October 10, 2007 Washington Times

Tony Blankley -

In my column last week, I argued for electoral pragmatism by my fellow conservatives (e.g. better a Giuliani Republican than Hillary). About two-thirds of my self-identified conservative Christian e-mail respondents strongly disagreed.

That response reminded me of a very shrewd observation several years ago by Robert William Fogel that: "Coalitions spawned by religious movements are more ideological than partisan." The current Republican-conservative coalition that started forming under Richard Nixon and reached its zenith under Ronald Reagan would never have become a national governing coalition without the powerful impetus of the expanding religious movement in America. Without the conservative social-religious faction of the coalition, the remaining fiscal conservatives, free marketers, hawks and country-club Republicans would routinely come up short of a national majority.

But the possible conservative religious resistance to Mr. Giuliani on the basis of his opposition to outlawing abortion at the federal level — and their willingness to accept a Hillary presidency if necessary as a result — points out how little partisan loyalty may have been built up in the last quarter century of the coalition's dominance.

Consider the continued loyalty to the Democratic Party of labor unions (if not always a big majority of their members), which has persisted since FDR's time — now almost three-quarters of a century. Even when Democrats gave them little, they stuck with them — a partisan bond that transcendent not only ideology, but sometimes self-interest.

It remains to be seen whether the bonds that have been formed between religious conservatives and the GOP will partially dissolve in 2008. Clearly, a year before the election some of their leaders are threatening to break. And more than a few of their folks outside of Washington have unambiguously informed me that they share that sentiment.

RECORDED DATA
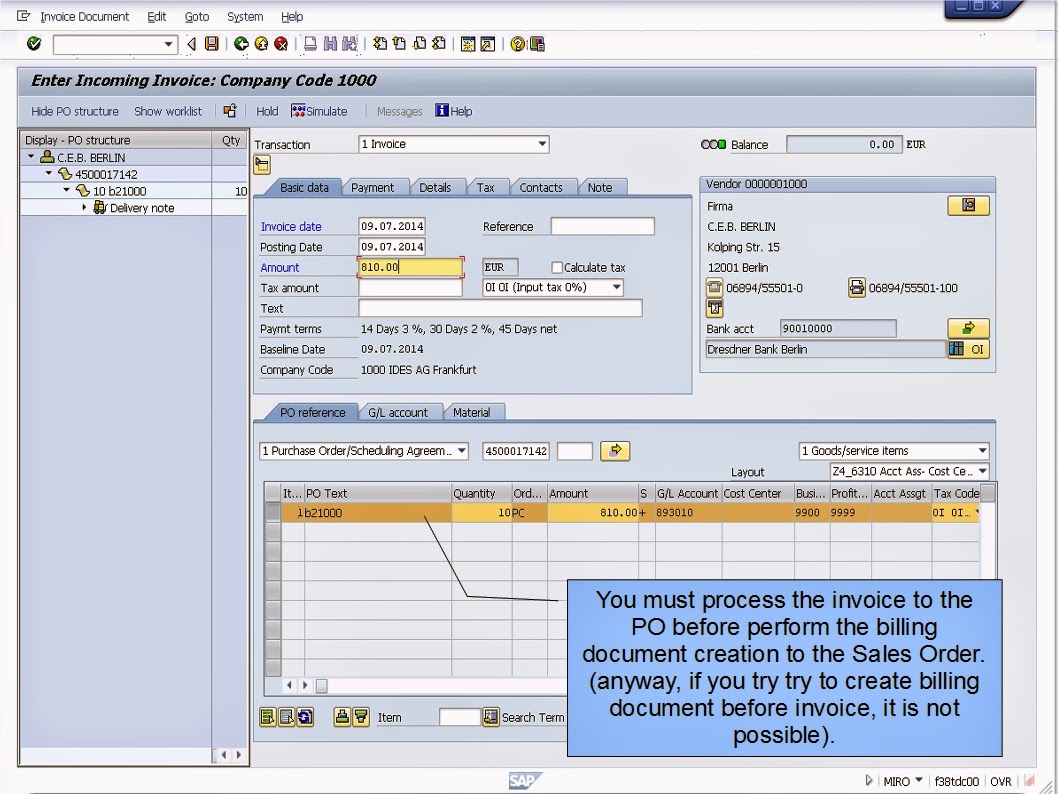Open the Transaction dropdown showing 1 Invoice
The height and width of the screenshot is (794, 1058).
[x=540, y=143]
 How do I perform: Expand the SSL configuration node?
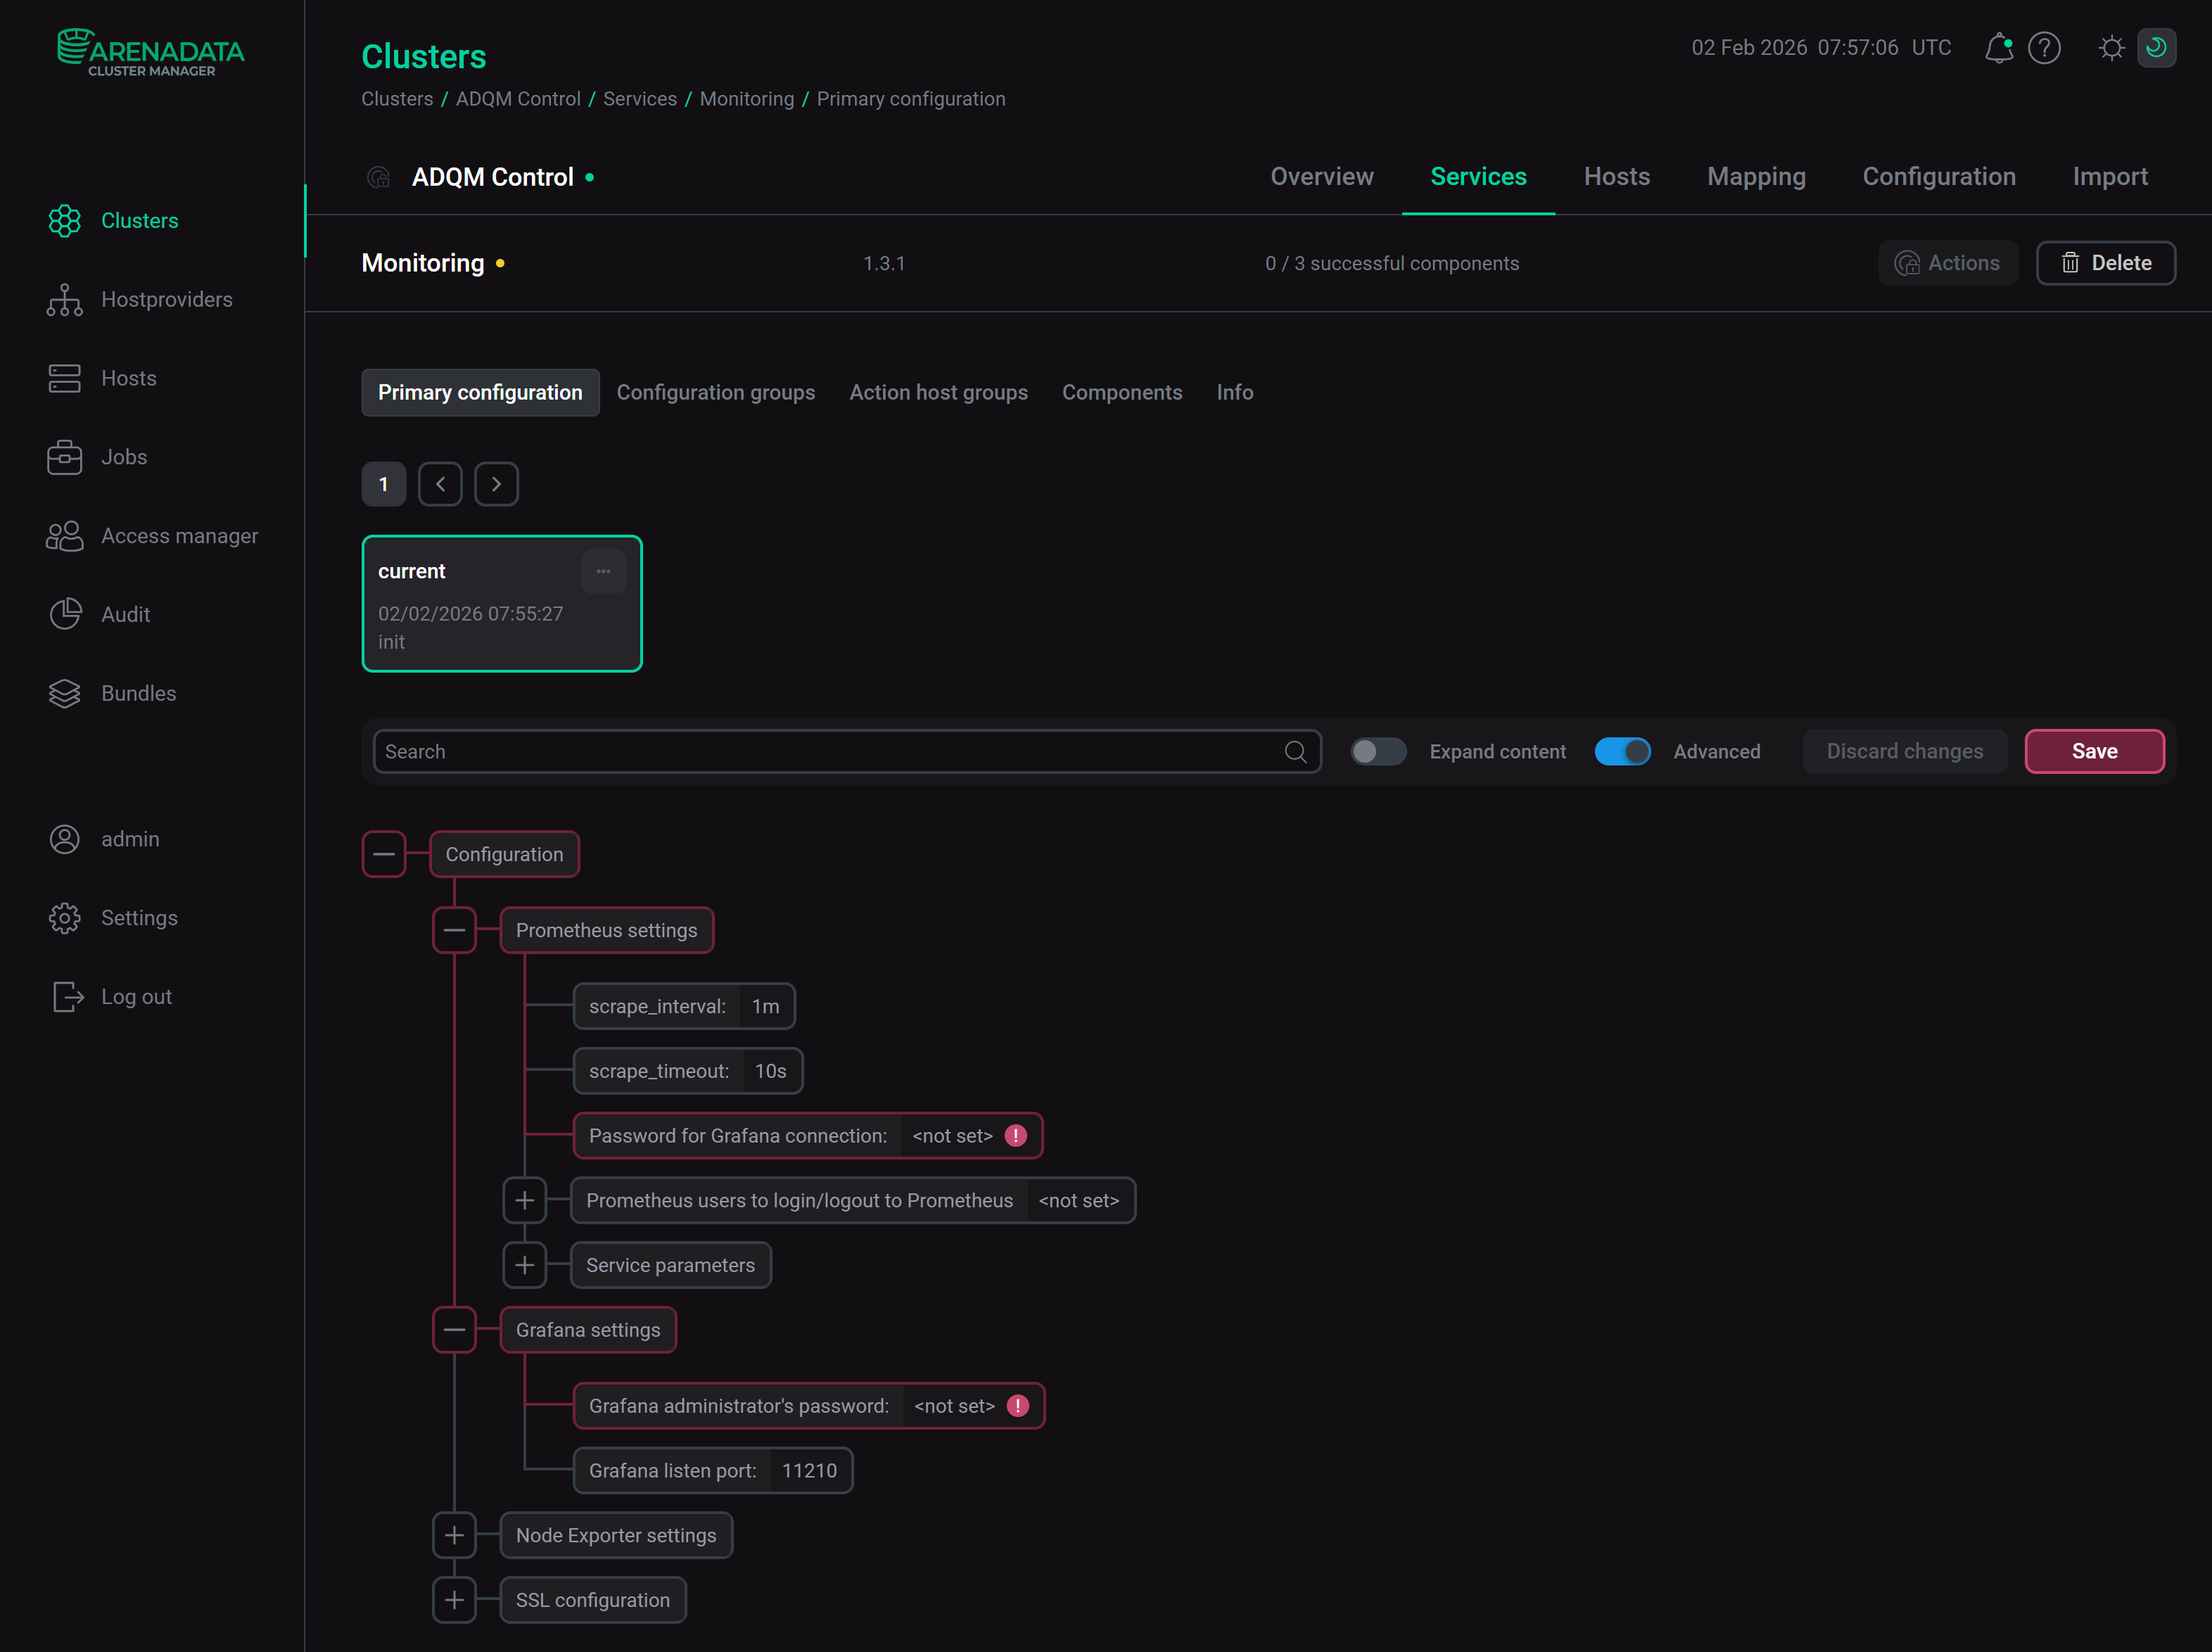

EXERCISE 1
In the column about religious conservatives and the Republican coalition, what share of the self-identified conservative Christian e-mail respondents strongly disagreed?
EXERCISE 2
Resume the column on religious conservatives and the Republican coalition, picking up after its final sentence.

RESPONSE 1
About two-thirds.

RESPONSE 2
I still believe that a powerful moral argument can be made for compromising on behalf of one's coalition in politics. I have made that argument, against my own cherished policy goals when I have been inside government in the Reagan White House and as Newt Gingrich's adviser and press secretary. And I plan to continue to make it publicly now.

It is the same argument that Barry Goldwater made so many years ago, when he told the conservatives of his time to grow up politically and not always threaten to walk off with the ball when they didn't like every play their team called. Only a supreme dictator can get everything he wants out of politics. For all the rest of us, politics is a team sport. Even vastly popular presidents — from FDR to Ronald Reagan — had to compromise on things they felt passionately about.

Those of us who have stayed in the fray have had to constantly wrestle with our consciences as to whether we are making a reasonable compromise — or whether we are becoming power mad political hacks. Those arguments went on constantly in the Reagan White House among many of us who came into politics not for power, but to return America to its founding principles, values and greatness.

No doubt there is a danger of becoming precisely the sort of swamp creatures we came to Washington to rid the nation of when we said we wanted to drain the Washington swamp. But perfect purity of principle in application is not a functioning governing process — it is a posture. And whether one is a Washington professional or a citizen voter, anyone who considers himself a person of good conscience, must have the courage to judge whether the net effect of his political decision advances one's moral objectives or not.

It is certainly true that Ronald Reagan had an unerring sense of how far to compromise — and when to stop, come what may. He governed for eight years and never lost his sense of principled direction, while many other principled people have come to Washington and lost their way.

But I believe that people of conscience — very much including voters around the country — have an obligation to struggle with the stress between principle and political pragmatism — even at the risk of failing to make the right judgment.

Politics is the zone where one's religious and ethical habits are not always the only and best guides. We can make a 100 percent commitment to, for example, obey our marital vows, or adhere to the teachings of our church and consciously strive never to fall short.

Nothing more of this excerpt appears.